For Baptist this neglect is striking when you consider that we have historically viewed Church Discipline as an essential mark, “the third mark,” of the church, right alongside  1) the Word rightly preached and 2) the Ordinances properly administered. And yet, none of our most recent confessions, The Baptist Faith and Message 1925, 1963, and 2000, has a statement on this biblical teaching!

How did we get here? How did we get to a place where the “people of the Book” exercise such a blatant act of disobedience to a clear command of Christ and a crucial component of Church life? Certainly there have been abuses of the practice, though even the memory of this is so far removed from our own day that I seriously doubt one of us can point to a single example. No, we have been infected by a far more deadly disease.

I believe the genesis of the disease is 4-fold: 1) a loss of theological nerve, 2) a compromised morality, 3) biblical illiteracy and 4) practical expediency. In each of these instances the problem finds its origin at the top, with the leadership, with the pastors.

First, we have lost our theological nerve, the courage to confront as well as comfort, to admonish as well as exhort. Out of fear of offending, we have slinked away into the false security of silence.

Second, we have been overcome by moral compromise. Our churches look and act so much like the world we would hardly know where to begin if we did restore Church Discipline.

Third, we are simply and sadly biblically illiterate. Lay this deficiency at the feet of preachers who have jettisoned an expository model of preaching that allows us to avoid and neglect the hard doctrines of Scripture like Church Discipline.

Fourth, practical expediency and, I might add, personal ambition, has played an all too important role. A bigger membership means greater bragging rights. It affords a more attractive platform to make the move to a larger and more influential pulpit or denominational post. I wish I did not believe that there was any merit to this particular observation. However, too many conversations with too many ministers makes the case unavoidable. Furthermore, Southern Baptist’s fascination and fixation on numbers naturally enslaves us to this kind of mindset. It is all but hardwired into our DNA, embedded in the hard drive of our internal logic. Now, I do not wish to be misunderstood. Numbers and an “accurate accounting (!)” of those numbers is important. It is a matter of accountability and integrity. It is biblical (see Acts 2:41). However, their inflation and exaggeration, and our infatuation with them, dishonor Christ, robs us of our integrity, and calls into question our credibility.

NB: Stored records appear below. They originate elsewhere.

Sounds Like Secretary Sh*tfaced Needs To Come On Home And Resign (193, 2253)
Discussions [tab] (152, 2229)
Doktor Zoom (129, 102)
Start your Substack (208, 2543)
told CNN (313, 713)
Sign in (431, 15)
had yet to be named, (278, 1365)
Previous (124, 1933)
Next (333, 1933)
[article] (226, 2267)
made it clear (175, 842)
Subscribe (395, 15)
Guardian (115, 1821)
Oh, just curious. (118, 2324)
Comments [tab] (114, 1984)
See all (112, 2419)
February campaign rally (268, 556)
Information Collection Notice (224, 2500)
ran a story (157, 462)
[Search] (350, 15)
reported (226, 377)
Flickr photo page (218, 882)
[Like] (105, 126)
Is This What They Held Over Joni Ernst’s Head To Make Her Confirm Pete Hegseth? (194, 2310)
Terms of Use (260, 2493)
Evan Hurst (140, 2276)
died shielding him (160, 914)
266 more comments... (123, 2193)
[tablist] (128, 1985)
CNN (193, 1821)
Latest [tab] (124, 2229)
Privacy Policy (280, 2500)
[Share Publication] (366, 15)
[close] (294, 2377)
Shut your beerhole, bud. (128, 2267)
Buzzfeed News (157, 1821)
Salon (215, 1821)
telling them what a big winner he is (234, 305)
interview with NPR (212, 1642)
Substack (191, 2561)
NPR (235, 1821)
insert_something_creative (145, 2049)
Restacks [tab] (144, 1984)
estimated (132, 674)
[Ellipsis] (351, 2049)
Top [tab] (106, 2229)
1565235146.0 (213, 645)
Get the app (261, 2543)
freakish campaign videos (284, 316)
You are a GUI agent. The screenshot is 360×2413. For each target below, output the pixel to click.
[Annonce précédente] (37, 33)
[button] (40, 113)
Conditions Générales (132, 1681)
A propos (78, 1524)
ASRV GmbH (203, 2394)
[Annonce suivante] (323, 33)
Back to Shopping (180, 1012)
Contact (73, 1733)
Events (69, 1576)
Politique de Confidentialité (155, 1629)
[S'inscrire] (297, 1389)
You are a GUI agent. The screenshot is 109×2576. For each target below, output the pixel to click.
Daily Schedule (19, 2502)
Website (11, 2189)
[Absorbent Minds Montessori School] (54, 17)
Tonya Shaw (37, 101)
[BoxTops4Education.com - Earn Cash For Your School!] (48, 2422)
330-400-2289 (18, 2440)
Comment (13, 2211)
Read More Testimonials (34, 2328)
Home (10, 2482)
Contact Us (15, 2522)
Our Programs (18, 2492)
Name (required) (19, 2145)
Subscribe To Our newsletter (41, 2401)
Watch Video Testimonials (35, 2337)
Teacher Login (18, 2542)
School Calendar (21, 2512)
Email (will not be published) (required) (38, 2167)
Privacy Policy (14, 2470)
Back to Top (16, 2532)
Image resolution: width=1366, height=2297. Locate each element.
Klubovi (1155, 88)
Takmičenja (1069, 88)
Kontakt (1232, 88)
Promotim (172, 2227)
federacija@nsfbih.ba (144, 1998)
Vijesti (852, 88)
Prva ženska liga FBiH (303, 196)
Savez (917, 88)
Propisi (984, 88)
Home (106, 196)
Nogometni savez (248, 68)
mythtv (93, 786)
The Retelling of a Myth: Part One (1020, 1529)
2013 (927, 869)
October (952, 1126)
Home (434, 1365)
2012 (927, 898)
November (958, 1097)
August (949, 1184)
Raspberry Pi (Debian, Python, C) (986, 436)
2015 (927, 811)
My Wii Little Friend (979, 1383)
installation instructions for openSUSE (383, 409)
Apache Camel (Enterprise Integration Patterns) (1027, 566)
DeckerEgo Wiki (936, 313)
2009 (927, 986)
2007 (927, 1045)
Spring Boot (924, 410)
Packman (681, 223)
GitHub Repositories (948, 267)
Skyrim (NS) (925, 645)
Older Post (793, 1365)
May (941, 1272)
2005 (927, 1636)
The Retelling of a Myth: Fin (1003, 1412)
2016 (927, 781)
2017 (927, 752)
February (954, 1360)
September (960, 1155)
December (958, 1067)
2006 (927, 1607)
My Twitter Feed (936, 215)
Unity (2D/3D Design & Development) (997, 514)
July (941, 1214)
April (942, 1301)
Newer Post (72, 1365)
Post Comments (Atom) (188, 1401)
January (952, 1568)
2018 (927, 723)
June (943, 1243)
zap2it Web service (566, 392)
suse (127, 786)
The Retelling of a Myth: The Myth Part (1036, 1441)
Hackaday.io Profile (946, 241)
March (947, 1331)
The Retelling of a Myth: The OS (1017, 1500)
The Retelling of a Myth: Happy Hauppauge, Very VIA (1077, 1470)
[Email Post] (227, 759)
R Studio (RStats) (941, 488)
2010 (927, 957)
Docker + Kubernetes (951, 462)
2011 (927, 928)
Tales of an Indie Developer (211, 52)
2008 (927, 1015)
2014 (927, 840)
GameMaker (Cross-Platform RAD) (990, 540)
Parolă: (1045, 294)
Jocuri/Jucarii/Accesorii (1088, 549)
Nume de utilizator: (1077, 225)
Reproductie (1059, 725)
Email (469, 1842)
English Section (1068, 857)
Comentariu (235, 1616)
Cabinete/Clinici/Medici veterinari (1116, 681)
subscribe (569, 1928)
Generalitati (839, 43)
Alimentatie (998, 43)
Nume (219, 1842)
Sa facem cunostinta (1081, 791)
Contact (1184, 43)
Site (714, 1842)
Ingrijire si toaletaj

Where then do we turn for an answer, a solution, a cure to this critical condition in which we find Christ’s Church? The answer of course is Scripture, and in two following articles I will direct us to the one source we should consult and then obey in this matter, as in all others as well.

Suffice it to say that strange as it may sound to some ears, a restoration of Church Discipline to its proper place in the life of the church is an essential component of a Great Commission Resurgence. Rightly practiced, it promotes health and holiness in the body of Christ. It goes hand in hand with a regenerate church and magnifies the glory of the gospel in transformed lives. It is not optional. It is an essential for a New Testament Church. It is necessary if we are to experience a Great Commission Resurgence.